* [WHAT YOU HAVE TO DO]
Reproduce each of the following items verbatim, omitting the pictures.

====================

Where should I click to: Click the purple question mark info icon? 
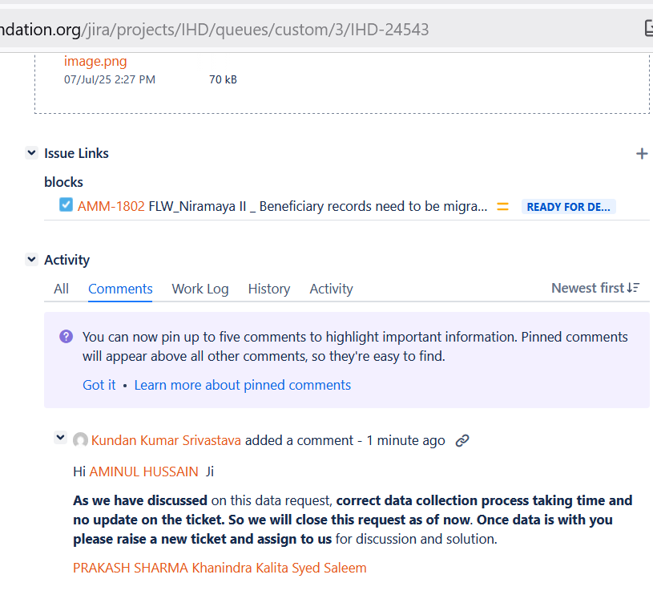(66, 337)
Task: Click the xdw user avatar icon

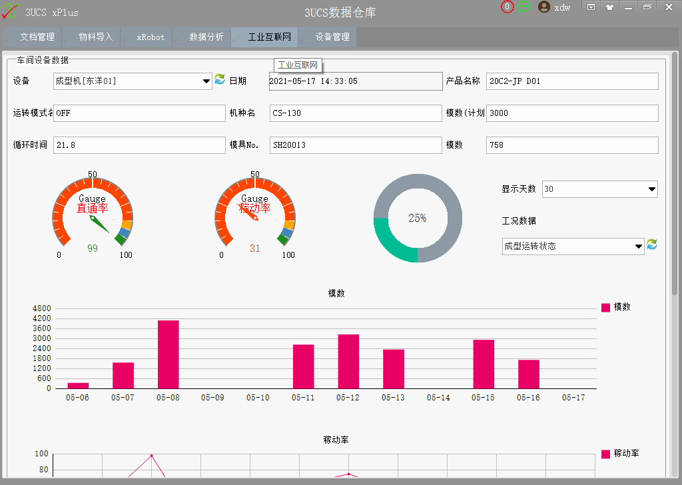Action: (544, 7)
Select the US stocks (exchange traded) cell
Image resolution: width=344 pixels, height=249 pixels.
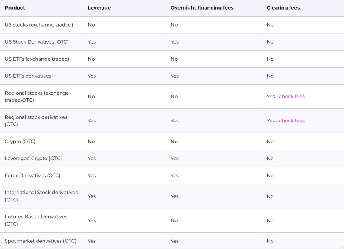(x=39, y=25)
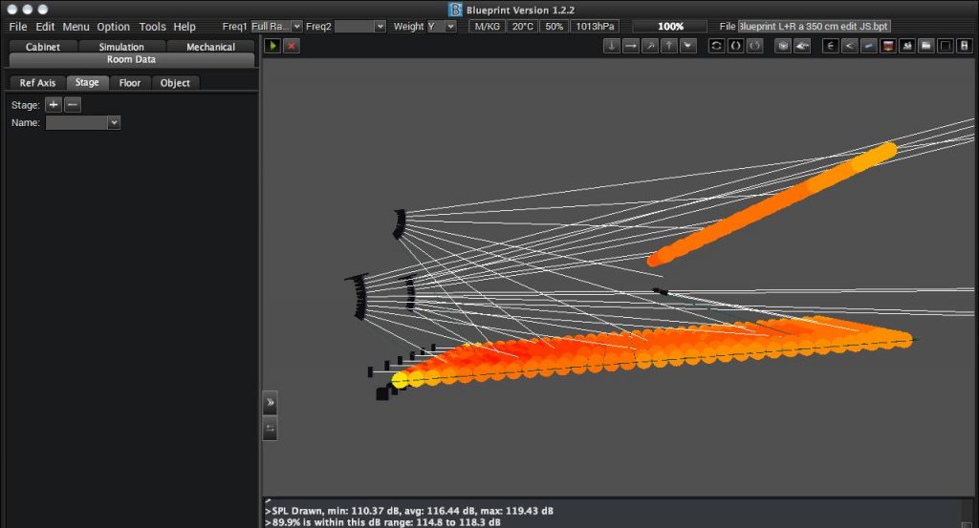The image size is (979, 528).
Task: Click the green play simulation button
Action: (272, 46)
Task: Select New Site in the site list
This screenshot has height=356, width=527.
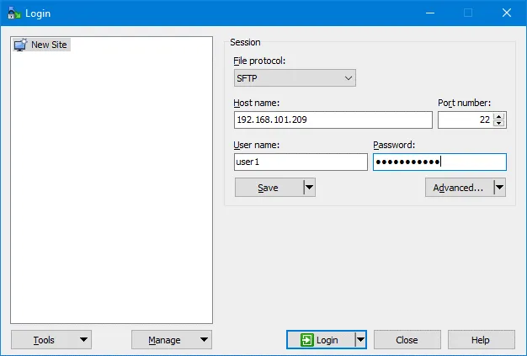Action: tap(49, 45)
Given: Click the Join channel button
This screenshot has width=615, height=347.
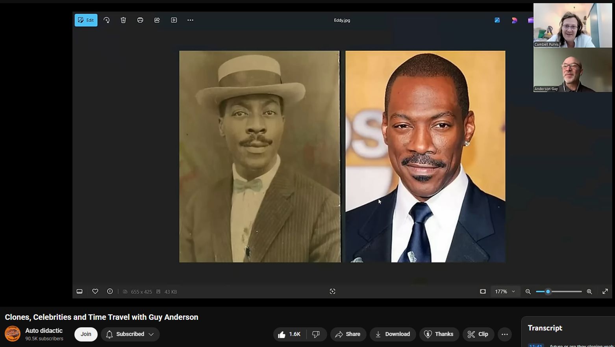Looking at the screenshot, I should pyautogui.click(x=86, y=334).
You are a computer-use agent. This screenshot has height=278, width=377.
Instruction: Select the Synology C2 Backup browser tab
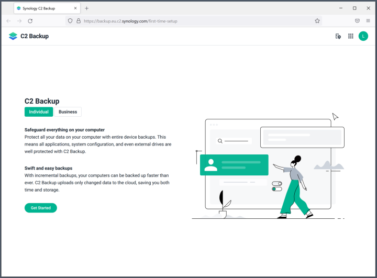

====================

* [SOLUTION]
Where should I click to: Click the purple question mark info icon? 
(66, 337)
Task: Click the xdw user avatar icon

Action: (544, 7)
Select the US stocks (exchange traded) cell
Image resolution: width=344 pixels, height=249 pixels.
(x=39, y=25)
The image size is (979, 528).
Task: Click the green play simulation button
Action: (272, 46)
Task: Select New Site in the site list
This screenshot has height=356, width=527.
Action: tap(49, 45)
Given: Click the Join channel button
This screenshot has width=615, height=347.
Looking at the screenshot, I should pyautogui.click(x=86, y=334).
You are a computer-use agent. This screenshot has height=278, width=377.
Instruction: Select the Synology C2 Backup browser tab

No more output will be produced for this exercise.